ENUNCIADO DEL EJERCICIO: Reproduce sin cambios el pasaje del extracto que empieza en las palabras "A pesar de esto, las" y termina después de "orden y medida.".

EXTRACTO DEL DOCUMENTO:
________________________

Por otro lado, aquellos que tenían el dinero en la mano para distribuir a los trabajadores, no desconfiaban de ellos, porque reconocían el desinterés sacado a la luz por toda su conducta. Así reinó una comunión feliz entre todos, y nada llegó a impedir el avance ordenado de la obra. Tal resultado siempre se produce cuando los intereses de la casa de Dios, en lugar de ser relegados a un segundo plano, se consideran como lo principal.
A pesar de esto, las necesidades de los sacerdotes no fueron olvidadas. Ciertas sumas (el dinero de la transgresión y las ofrendas por el pecado) no se depositaron en el cofre colocado a la entrada de la casa del Señor, y estas permanecieron apartadas para el sacerdocio (2 Reyes 12:16). Así todo fue provisto con orden y medida.

________________________

INFORMACIÓN PROPORCIONADA:
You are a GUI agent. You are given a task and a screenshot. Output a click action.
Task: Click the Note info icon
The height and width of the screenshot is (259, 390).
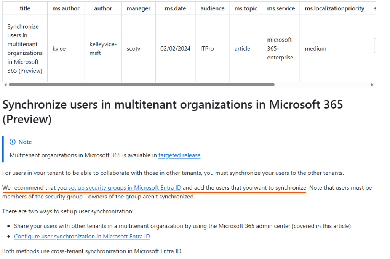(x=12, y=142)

________________________

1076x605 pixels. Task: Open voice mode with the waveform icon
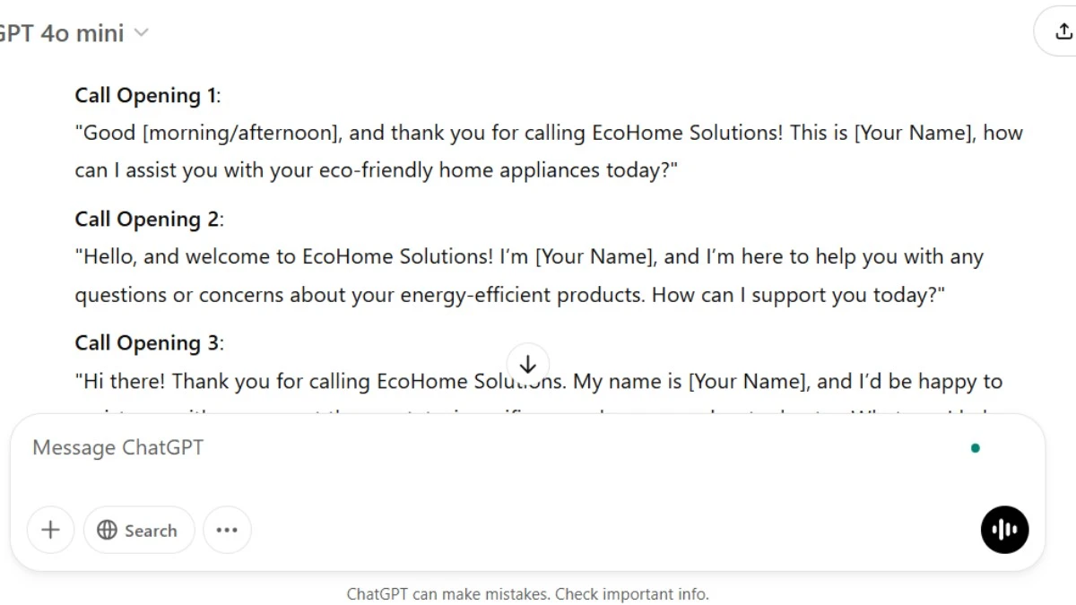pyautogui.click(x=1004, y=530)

________________________

EJERCICIO RESUELTO:
A pesar de esto, las necesidades de los sacerdotes no fueron olvidadas. Ciertas sumas (el dinero de la transgresión y las ofrendas por el pecado) no se depositaron en el cofre colocado a la entrada de la casa del Señor, y estas permanecieron apartadas para el sacerdocio (2 Reyes 12:16). Así todo fue provisto con orden y medida.